The second fundamental flaw of U.S.-supported CVE is the emphasis placed upon programs that cooperate with government and security actors. Such cooperation is yet another significant indicator used to award and evaluate U.S.-funded CVE programs, including PREACT.

The Task Force on Extremism in Fragile States identifies a breakdown “in the compact between society and state” as a primary indicator of vulnerability to violent extremism. The absence of governance is a challenge, but often it is abuse by government and security actors that drives grievance and gives breath to VEOs in fragile contexts. “Journey to Extremism in Africa” found among those who voluntarily joined violent extremist organizations, 71 percent identified “government action,” including the killing or arbitrary detention of family members and friends, as the tipping point for their recruitment.

Security Sector Cooperation and Assistance, respectively through the Departments of Defense and State, elevate the capacities of actors responsible for these abuses, but even U.S.-funded CVE programs emphasize cooperation with government and security actors in fragile states. I observed PREACT funds reward civil society engagement with government and security actors, even as the young men targeted by the CVE program identified those same government and security actors as their primary source of grievance.

The result was not confidence building between conflict parties, but instead the young men witnessing U.S. support for corrupt actors. The United States is held responsible for partnering with and equipping government and security actors, advancing globalized conflict narratives of the West (and its local allies) against Muslim populations.

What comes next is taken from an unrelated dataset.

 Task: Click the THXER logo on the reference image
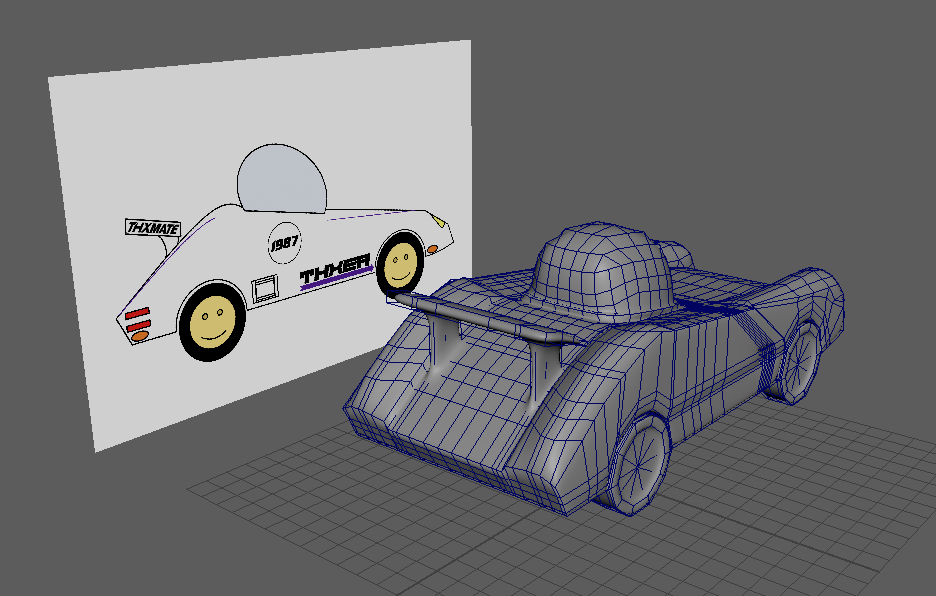coord(335,271)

U.S.-supported CVE, as currently framed, advances globalized narratives of religious conflict and favors partnerships with the very government and security actors whose abuses that feed violent extremism. This framework is not only ineffective, it also contributes to the expansion of violent extremism. Boko Haram and al Shabaab have grown in spite of CVE; ISIS formed, established a geographic caliphate, and has transformed to a decentralized network in tandem with CVE’s rise to prominence. Al-Qaida remains active, formidable, and expansive. CVE is not demonstrating efficacy in any of these spaces. A report from the Center for Strategic and International Studies estimates the number of Salafi-Jihadist fighters worldwide has grown as much as 500 percent since 9/11. The religious and political framework of CVE is aggravating violent extremism rather than countering it. 

Externally driven transnational terror threats to the United States and its citizens, interests, and allies remain. They should be met with robust, effective, and accountable law enforcement in cooperation with intelligence, with limited and targeted kinetic force under the control of the Department of Defense. Robust, effective, and accountable are three words that cannot credibly describe U.S. CVE programs.

Even as the Pentagon reorients away from a focus on transnational terrorism, CVE continues to permeate State and USAID programming, especially where Muslim populations are involved, co-opting U.S. diplomatic and development efforts into an intrinsically flawed framework.

If the Biden administration wants to close the books on America’s endless wars and to lessen the potential for future quagmires in the Middle East, it must remove CVE from U.S. diplomacy and development, expelling it and all its accordant baggage. The resources currently allocated to CVE can be repurposed to bolster diplomacy, development, and support for democratic institutions. Such a shift is in the interests of the United States, and will make the world safer.